_QUESTIONS ON THE MATERIAL:_
1. According to the article on screenwriter John Hodge, what award did his first play, Collaborators, win?
2. From the article on screenwriter John Hodge, copy the passage starting with "John Hodge (born" and going on through "lives in Bath.".
3. Summarize the article on screenwriter John Hodge in two sentences.

_DOCUMENT SEGMENT:_
※ ※ ※

- Born: 1964 (age 61–62) Glasgow, Scotland, United Kingdom
- Occupations: Physician, screenwriter
- Years active: 1994–present

= John Hodge (screenwriter) =

Scottish screenwriter and dramatist

John Hodge (born 1964) is a Scottish screenwriter and dramatist from Glasgow, who adapted Irvine Welsh's novel Trainspotting into the script for the film of the same title. His first play Collaborators won the 2012 Olivier Award for Best New Play. His films include Shallow Grave (1994), Trainspotting (1996) A Life Less Ordinary (1997), The Beach (2000), The Final Curtain (2002), and the short film Alien Love Triangle (2002).

==Life and career==
Born and raised in Glasgow, Hodge comes from a family of doctors and carried on the tradition by studying medicine at the University of Edinburgh. He was the writer of the annual Medics' Musical in 1988. Hodge started writing screenplays after meeting producer Andrew Macdonald at the Edinburgh Film Festival in 1991. He moved to London after writing Shallow Grave and gave up medicine to concentrate on writing. He now lives in Bath.

※ ※ ※

_SOURCE DATA:_
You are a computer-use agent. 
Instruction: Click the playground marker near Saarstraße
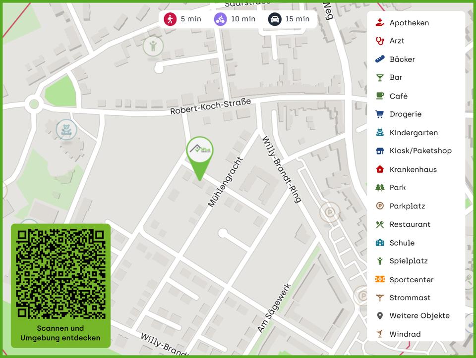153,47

※ ※ ※

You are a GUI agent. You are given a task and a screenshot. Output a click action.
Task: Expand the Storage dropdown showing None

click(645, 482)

※ ※ ※

_OUTPUTS IN ORDER:_
1. The 2012 Olivier Award for Best New Play.

2.
John Hodge (born 1964) is a Scottish screenwriter and dramatist from Glasgow, who adapted Irvine Welsh's novel Trainspotting into the script for the film of the same title. His first play Collaborators won the 2012 Olivier Award for Best New Play. His films include Shallow Grave (1994), Trainspotting (1996) A Life Less Ordinary (1997), The Beach (2000), The Final Curtain (2002), and the short film Alien Love Triangle (2002).

==Life and career==
Born and raised in Glasgow, Hodge comes from a family of doctors and carried on the tradition by studying medicine at the University of Edinburgh. He was the writer of the annual Medics' Musical in 1988. Hodge started writing screenplays after meeting producer Andrew Macdonald at the Edinburgh Film Festival in 1991. He moved to London after writing Shallow Grave and gave up medicine to concentrate on writing. He now lives in Bath.

3. John Hodge is a Scottish screenwriter and dramatist from Glasgow who adapted Irvine Welsh's novel Trainspotting for film, and whose first play, Collaborators, won the 2012 Olivier Award for Best New Play. He studied medicine at the University of Edinburgh and began writing screenplays after meeting producer Andrew Macdonald in 1991, then gave up medicine to concentrate on writing.